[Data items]
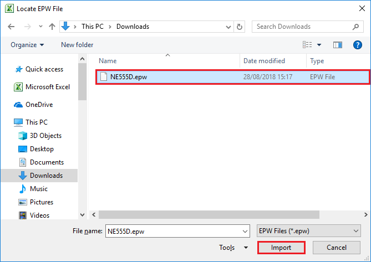The image size is (371, 262).
Task: Click the Up one level arrow
Action: coord(52,27)
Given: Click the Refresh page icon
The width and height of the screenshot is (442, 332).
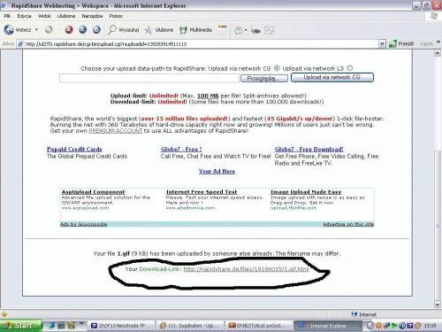Looking at the screenshot, I should point(83,30).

What you are asked to do: Using the records above, reproduce exactly the lines from the line containing "Given: Click the Refresh page icon" through the last line, with both ends kept and no pictures.

Response box:
Given: Click the Refresh page icon
The width and height of the screenshot is (442, 332).
Looking at the screenshot, I should point(83,30).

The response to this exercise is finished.